- Task goal
Rewrite the lines starting at the one containing "Given: Switch to the Pháp sư tab" and ending at the last of the items, substituting "Display size" for "Screen dimensions" and changing nothing else. Leave the pictures out of your answer.
--- Begin Raw data ---
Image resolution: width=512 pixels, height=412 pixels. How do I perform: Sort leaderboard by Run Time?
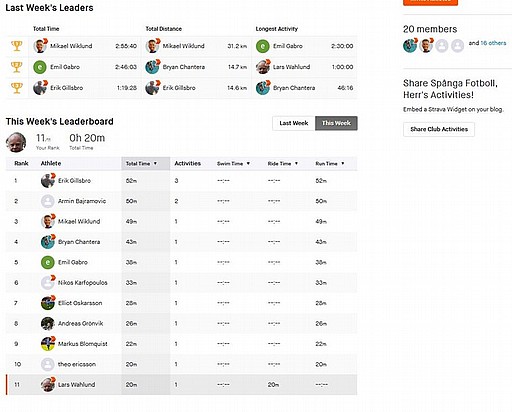tap(330, 163)
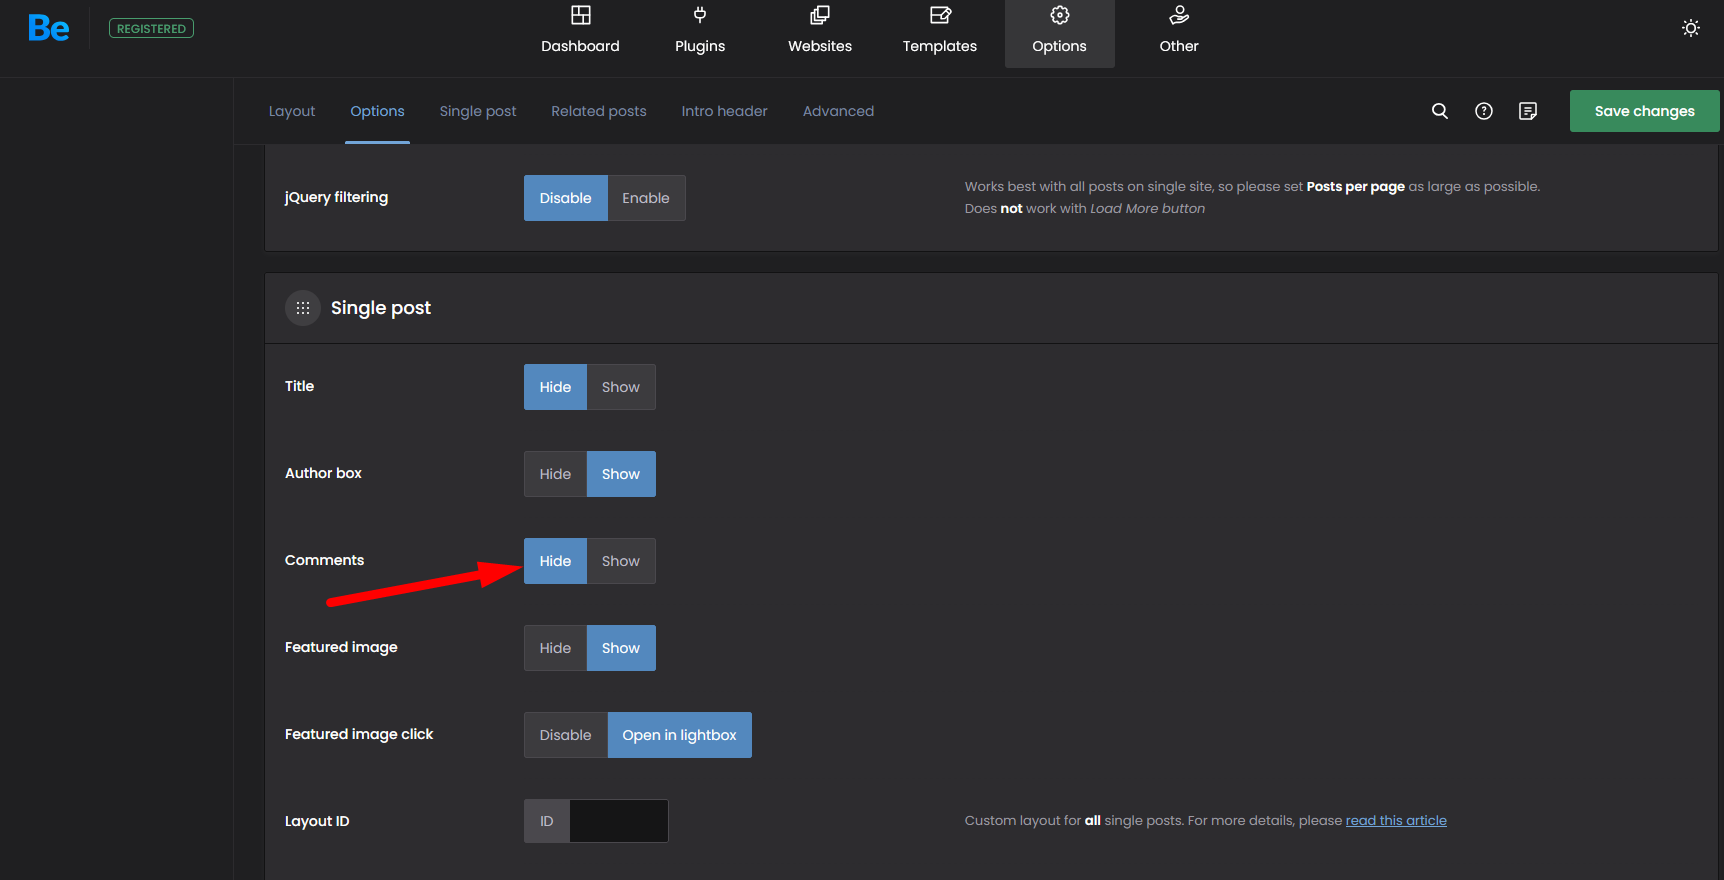Set Author box to Hide
Screen dimensions: 1724x880
555,474
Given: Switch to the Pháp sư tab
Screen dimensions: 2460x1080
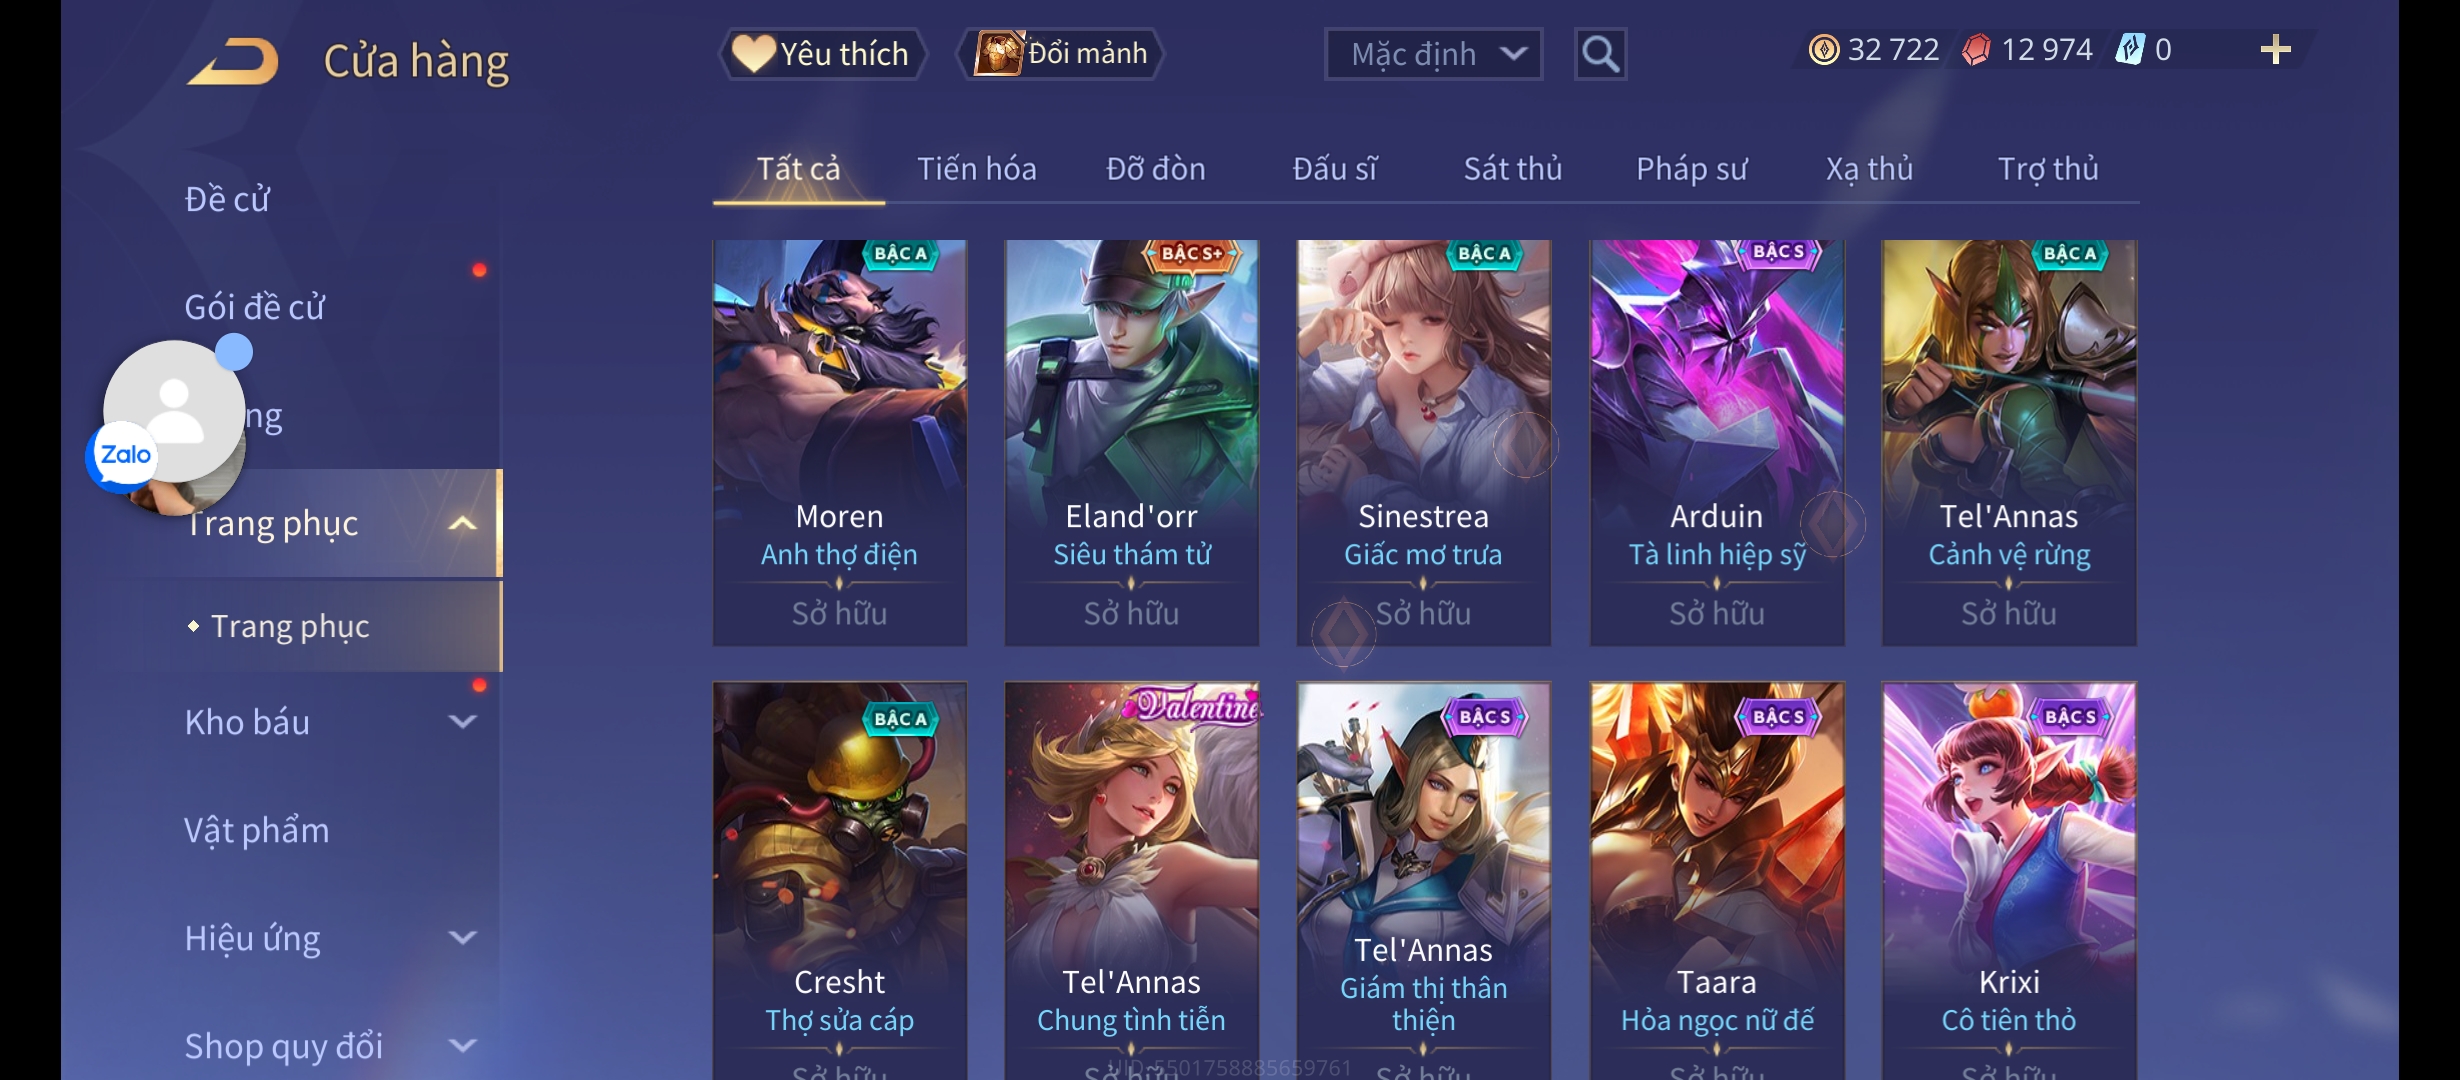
--- End Raw data ---
- Solution for this task
Given: Switch to the Pháp sư tab
Display size: 2460x1080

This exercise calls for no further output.